● **EXERCISE OBJECTIVE**: Transcribe every entry precisely, omitting nothing.

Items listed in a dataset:

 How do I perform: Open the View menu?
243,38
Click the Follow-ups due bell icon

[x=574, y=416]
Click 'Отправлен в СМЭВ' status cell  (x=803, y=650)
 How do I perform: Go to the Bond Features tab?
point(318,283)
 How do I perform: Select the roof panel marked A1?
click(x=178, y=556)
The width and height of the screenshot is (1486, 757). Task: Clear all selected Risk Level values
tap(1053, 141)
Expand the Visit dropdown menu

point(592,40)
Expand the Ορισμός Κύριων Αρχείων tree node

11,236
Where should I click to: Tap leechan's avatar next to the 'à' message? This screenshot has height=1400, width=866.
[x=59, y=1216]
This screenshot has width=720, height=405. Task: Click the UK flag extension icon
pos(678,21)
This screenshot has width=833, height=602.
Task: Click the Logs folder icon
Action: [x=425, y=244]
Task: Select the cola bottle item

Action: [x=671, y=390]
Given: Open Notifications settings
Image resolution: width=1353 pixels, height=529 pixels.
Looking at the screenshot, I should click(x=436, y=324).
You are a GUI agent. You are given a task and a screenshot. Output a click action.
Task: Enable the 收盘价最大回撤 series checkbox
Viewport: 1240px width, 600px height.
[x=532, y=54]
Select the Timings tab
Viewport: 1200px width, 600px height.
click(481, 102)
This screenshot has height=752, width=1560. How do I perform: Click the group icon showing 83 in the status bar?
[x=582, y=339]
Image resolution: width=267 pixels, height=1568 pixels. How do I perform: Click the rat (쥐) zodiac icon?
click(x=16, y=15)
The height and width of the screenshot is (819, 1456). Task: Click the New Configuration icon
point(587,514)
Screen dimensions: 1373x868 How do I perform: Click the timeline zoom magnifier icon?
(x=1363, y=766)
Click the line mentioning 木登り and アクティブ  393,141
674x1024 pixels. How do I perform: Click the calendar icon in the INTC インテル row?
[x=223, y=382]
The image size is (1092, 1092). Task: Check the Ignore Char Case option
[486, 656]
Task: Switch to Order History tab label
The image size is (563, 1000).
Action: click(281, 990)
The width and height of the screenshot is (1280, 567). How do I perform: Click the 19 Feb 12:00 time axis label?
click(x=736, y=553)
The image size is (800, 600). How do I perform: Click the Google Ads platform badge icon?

● **RESPONSE AREA**:
 How do I perform: Open the View menu?
243,38
Click the Follow-ups due bell icon

[x=574, y=416]
Click 'Отправлен в СМЭВ' status cell  (x=803, y=650)
 How do I perform: Go to the Bond Features tab?
point(318,283)
 How do I perform: Select the roof panel marked A1?
click(x=178, y=556)
The width and height of the screenshot is (1486, 757). Task: Clear all selected Risk Level values
tap(1053, 141)
Expand the Visit dropdown menu

point(592,40)
Expand the Ορισμός Κύριων Αρχείων tree node

11,236
Where should I click to: Tap leechan's avatar next to the 'à' message? This screenshot has height=1400, width=866.
[x=59, y=1216]
This screenshot has width=720, height=405. Task: Click the UK flag extension icon
pos(678,21)
This screenshot has width=833, height=602.
Task: Click the Logs folder icon
Action: [x=425, y=244]
Task: Select the cola bottle item

Action: [x=671, y=390]
Given: Open Notifications settings
Image resolution: width=1353 pixels, height=529 pixels.
Looking at the screenshot, I should click(x=436, y=324).
You are a GUI agent. You are given a task and a screenshot. Output a click action.
Task: Enable the 收盘价最大回撤 series checkbox
Viewport: 1240px width, 600px height.
[x=532, y=54]
Select the Timings tab
Viewport: 1200px width, 600px height.
click(481, 102)
This screenshot has height=752, width=1560. How do I perform: Click the group icon showing 83 in the status bar?
[x=582, y=339]
Image resolution: width=267 pixels, height=1568 pixels. How do I perform: Click the rat (쥐) zodiac icon?
click(x=16, y=15)
The height and width of the screenshot is (819, 1456). Task: Click the New Configuration icon
point(587,514)
Screen dimensions: 1373x868 How do I perform: Click the timeline zoom magnifier icon?
(x=1363, y=766)
Click the line mentioning 木登り and アクティブ  393,141
674x1024 pixels. How do I perform: Click the calendar icon in the INTC インテル row?
[x=223, y=382]
The image size is (1092, 1092). Task: Check the Ignore Char Case option
[486, 656]
Task: Switch to Order History tab label
The image size is (563, 1000).
Action: click(281, 990)
The width and height of the screenshot is (1280, 567). How do I perform: Click the 19 Feb 12:00 time axis label?
click(x=736, y=553)
The image size is (800, 600). How do I perform: Click the Google Ads platform badge icon?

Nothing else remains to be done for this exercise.